Wherein the storage unit stores program code that is executable by the processing unit 410 such that the processing unit 410 performs steps according to various exemplary embodiments of the present disclosure described in the above-described "exemplary methods" section of the present specification. For example, the processing unit 410 may perform step S110 as shown in fig. 1: acquiring user data and product data respectively corresponding to a plurality of advertisement putting channels; step S120: obtaining average income of each user according to the product data, and obtaining user conversion rate according to the user data; step S130: obtaining expected delivery values of the advertisement delivery channels according to the average income of each user and the user conversion rate; step S140: inputting said average revenue per user, said user conversion rate, and said delivery expectation value into a data model to train said data model; step S150: and predicting the target delivery channel through the data model to obtain a predicted expected value, and obtaining the advertisement delivery channel to be delivered according to the predicted expected value.
The storage unit 420 may include readable media in the form of volatile storage units, such as Random Access Memory (RAM) 4201 and/or cache memory 4202, and may further include Read Only Memory (ROM) 4203.
The storage unit 420 may also include a program/utility 4204 having a set (at least one) of program modules 4205, such program modules 4205 including, but not limited to: an operating system, one or more application programs, other program modules, and program data, each or some combination of which may include an implementation of a network environment.
Bus 430 may be a local bus representing one or more of several types of bus structures including a memory unit bus or memory unit controller, a peripheral bus, an accelerated graphics port, a processing unit, or using any of a variety of bus architectures.
The electronic device 400 may also communicate with one or more external devices 1100 (e.g., keyboard, pointing device, bluetooth device, etc.), with one or more devices that enable a user to interact with the electronic device 400, and/or with any device (e.g., router, modem, etc.) that enables the electronic device 400 to communicate with one or more other computing devices. Such communication may occur through an input/output (I/O) interface 450. Also, electronic device 400 may communicate with one or more networks such as a Local Area Network (LAN), a Wide Area Network (WAN), and/or a public network, such as the Internet, through network adapter 460. As shown, the network adapter 460 communicates with other modules of the electronic device 400 over the bus 430. It should be appreciated that although not shown, other hardware and/or software modules may be used in connection with electronic device 400, including, but not limited to: microcode, device drivers, redundant processing units, external disk drive arrays, RAID systems, tape drives, data backup storage systems, and the like.
From the above description of embodiments, those skilled in the art will readily appreciate that the example embodiments described herein may be implemented in software, or may be implemented in software in combination with the necessary hardware. Thus, the technical solution according to the embodiments of the present disclosure may be embodied in the form of a software product, which may be stored in a non-volatile storage medium (may be a CD-ROM, a U-disk, a mobile hard disk, etc.) or on a network, including several instructions to cause a computing device (may be a personal computer, a server, a terminal device, or a network device, etc.) to perform the method according to the embodiments of the present disclosure.
In an exemplary embodiment of the present disclosure, a computer-readable storage medium having stored thereon a program product capable of implementing the method described above in the present specification is also provided.

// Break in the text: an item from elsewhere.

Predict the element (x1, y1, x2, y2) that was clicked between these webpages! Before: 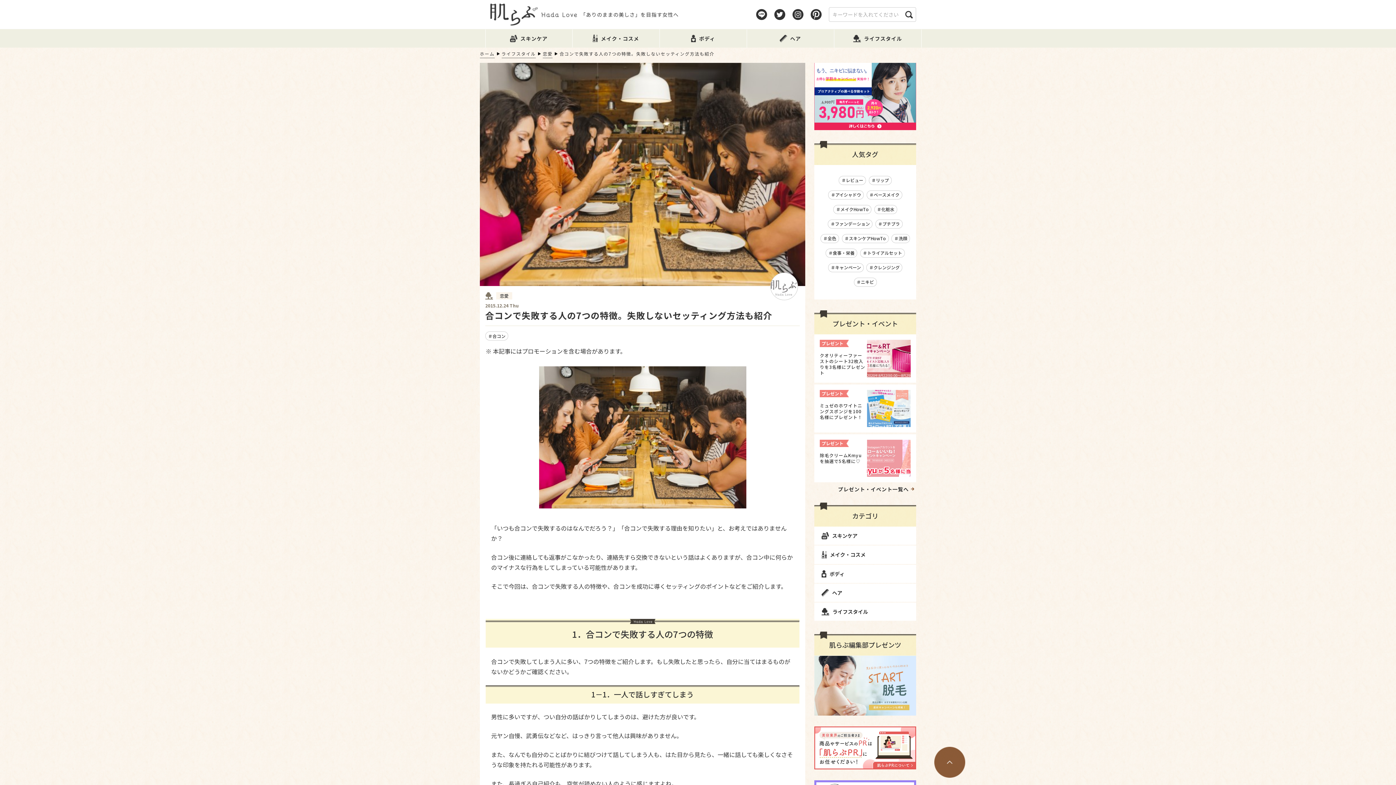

In some possible implementations, various aspects of the disclosure may also be implemented in the form of a program product comprising program code for causing a terminal device to carry out the steps according to the various exemplary embodiments of the disclosure as described in the "exemplary methods" section of this specification, when the program product is run on the terminal device.

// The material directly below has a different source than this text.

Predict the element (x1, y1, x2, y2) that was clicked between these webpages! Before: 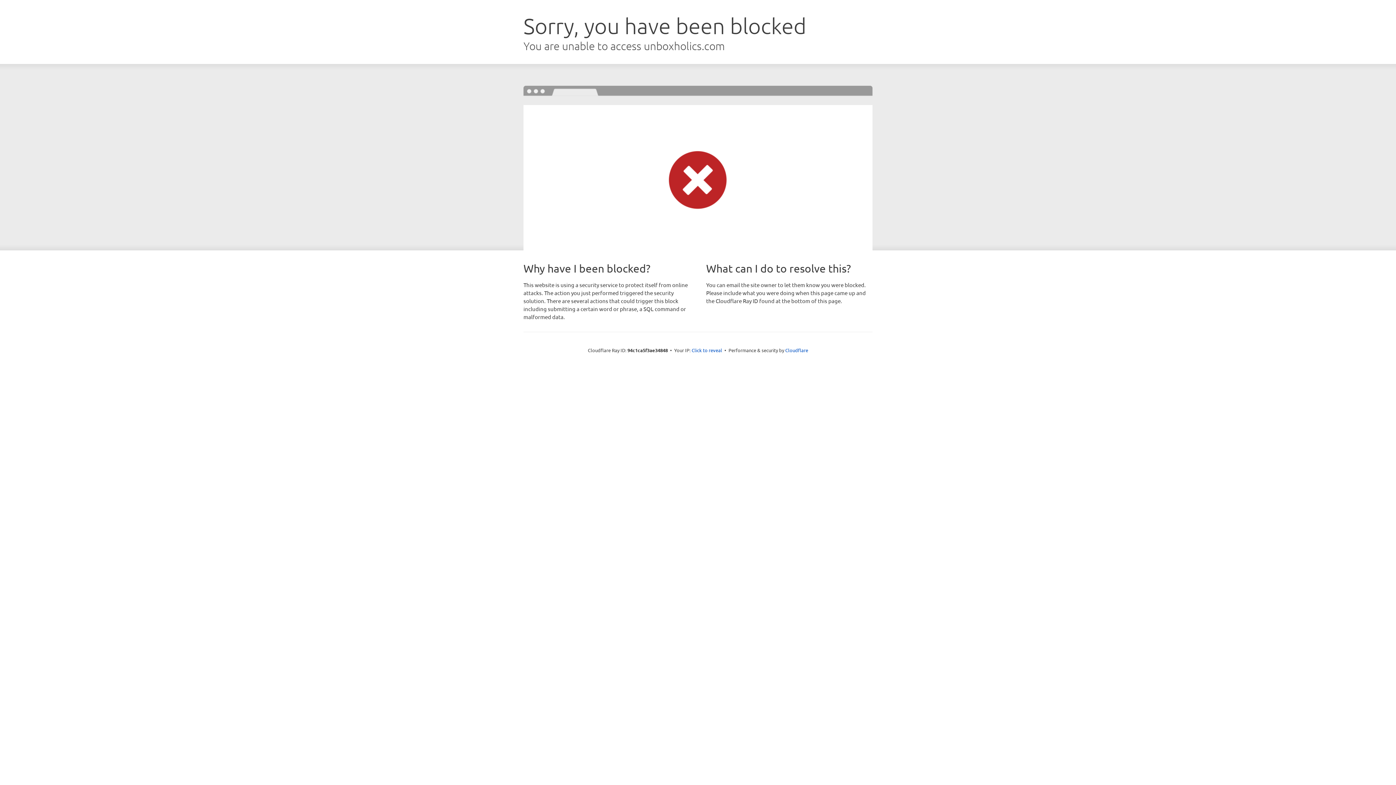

Referring to fig. 5, a program product 500 for implementing the above-described method according to an embodiment of the present disclosure is described, which may employ a portable compact disc read-only memory (CD-ROM) and include program code, and may be run on a terminal device, such as a personal computer. However, the program product of the present disclosure is not limited thereto, and in this document, a readable storage medium may be any tangible medium that can contain, or store a program for use by or in connection with an instruction execution system, apparatus, or device.
The program product may employ any combination of one or more readable media. The readable medium may be a readable signal medium or a readable storage medium. The readable storage medium can be, for example, but is not limited to, an electronic, magnetic, optical, electromagnetic, infrared, or semiconductor system, apparatus, or device, or a combination of any of the foregoing. More specific examples (a non-exhaustive list) of the readable storage medium would include the following: an electrical connection having one or more wires, a portable disk, a hard disk, random Access Memory (RAM), read-only memory (ROM), erasable programmable read-only memory (EPROM or flash memory), optical fiber, portable compact disk read-only memory (CD-ROM), an optical storage device, a magnetic storage device, or any suitable combination of the foregoing.

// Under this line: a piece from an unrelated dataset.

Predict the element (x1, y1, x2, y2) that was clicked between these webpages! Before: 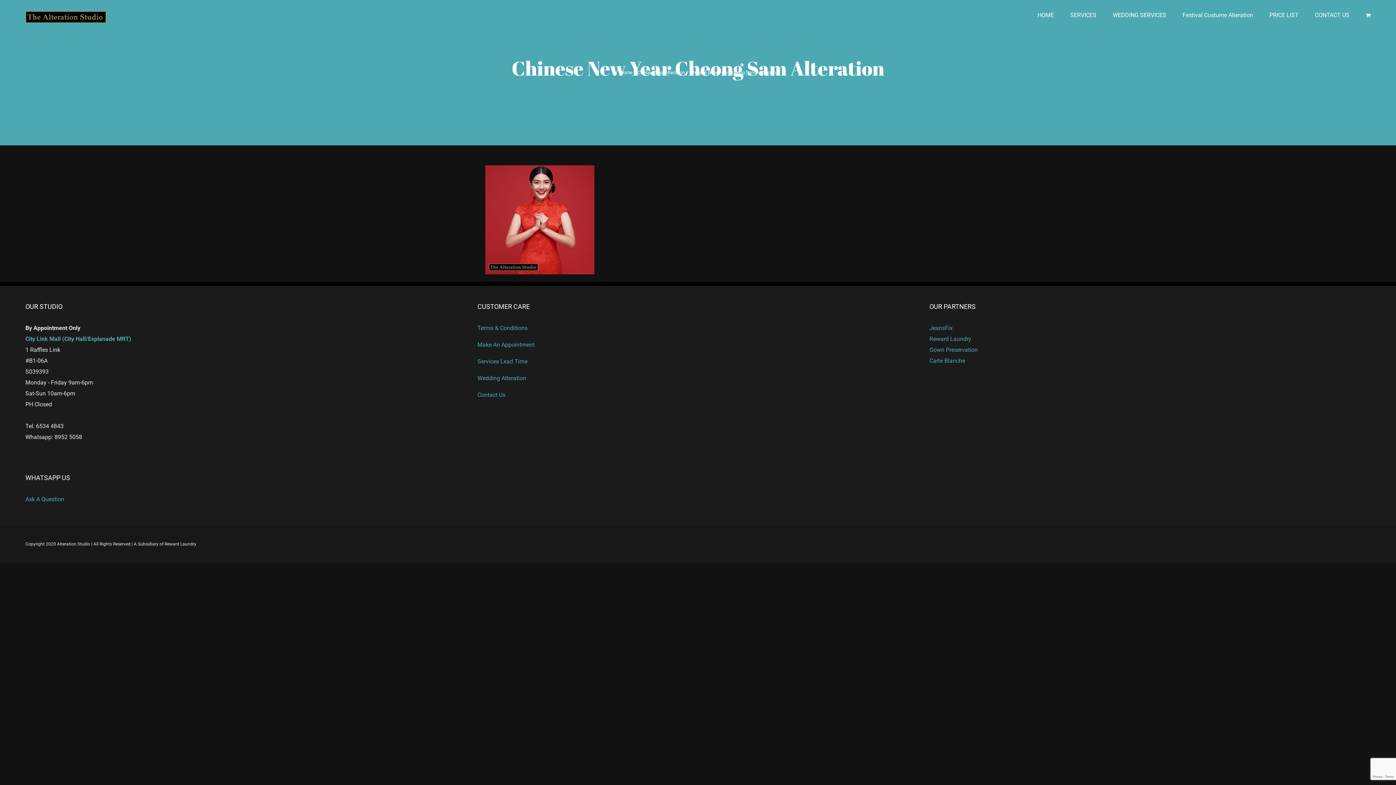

The computer readable signal medium may include a data signal propagated in baseband or as part of a carrier wave with readable program code embodied therein. Such a propagated data signal may take any of a variety of forms, including, but not limited to, electro-magnetic, optical, or any suitable combination of the foregoing. A readable signal medium may also be any readable medium that is not a readable storage medium and that can communicate, propagate, or transport a program for use by or in connection with an instruction execution system, apparatus, or device.
Program code embodied on a readable medium may be transmitted using any appropriate medium, including but not limited to wireless, wireline, optical fiber cable, RF, etc., or any suitable combination of the foregoing.
Program code for carrying out operations of the present disclosure may be written in any combination of one or more programming languages, including an object oriented programming language such as Java, C++ or the like and conventional procedural programming languages, such as the "C" programming language or similar programming languages. The program code may execute entirely on the user's computing device, partly on the user's device, as a stand-alone software package, partly on the user's computing device, partly on a remote computing device, or entirely on the remote computing device or server. In the case of remote computing devices, the remote computing device may be connected to the user computing device through any kind of network, including a Local Area Network (LAN) or a Wide Area Network (WAN), or may be connected to an external computing device (e.g., connected via the Internet using an Internet service provider).
Furthermore, the above-described figures are only schematic illustrations of processes included in the method according to the exemplary embodiments of the present disclosure, and are not intended to be limiting. It will be readily appreciated that the processes shown in the above figures do not indicate or limit the temporal order of these processes. In addition, it is also readily understood that these processes may be performed synchronously or asynchronously, for example, among a plurality of modules.
Other embodiments of the disclosure will be apparent to those skilled in the art from consideration of the specification and practice of the disclosure disclosed herein. This disclosure is intended to cover any adaptations, uses, or adaptations of the disclosure following the general principles of the disclosure and including such departures from the present disclosure as come within known or customary practice within the art to which the disclosure pertains. It is intended that the specification and examples be considered as exemplary only, with a true scope and spirit of the disclosure being indicated by the following claims.

Claims (9)

1. A method of selecting an advertising channel, comprising:
acquiring user data and product data respectively corresponding to a plurality of advertisement putting channels;
obtaining average income of each user according to the product data, and obtaining user conversion rate according to the user data;
obtaining expected delivery values of the advertisement delivery channels according to the average income of each user and the user conversion rate;
inputting said average revenue per user, said user conversion rate, and said delivery expectation value into a data model to train said data model;
predicting a target delivery channel through the data model to obtain a predicted expected value, and obtaining an advertisement delivery channel to be delivered according to the predicted expected value;
wherein obtaining a desired delivery value for each of the advertising channels based on the average revenue per user and the user conversion rate comprises:
the expected delivery value is calculated according to the following formula:
P=a(M-m)+b(N-n)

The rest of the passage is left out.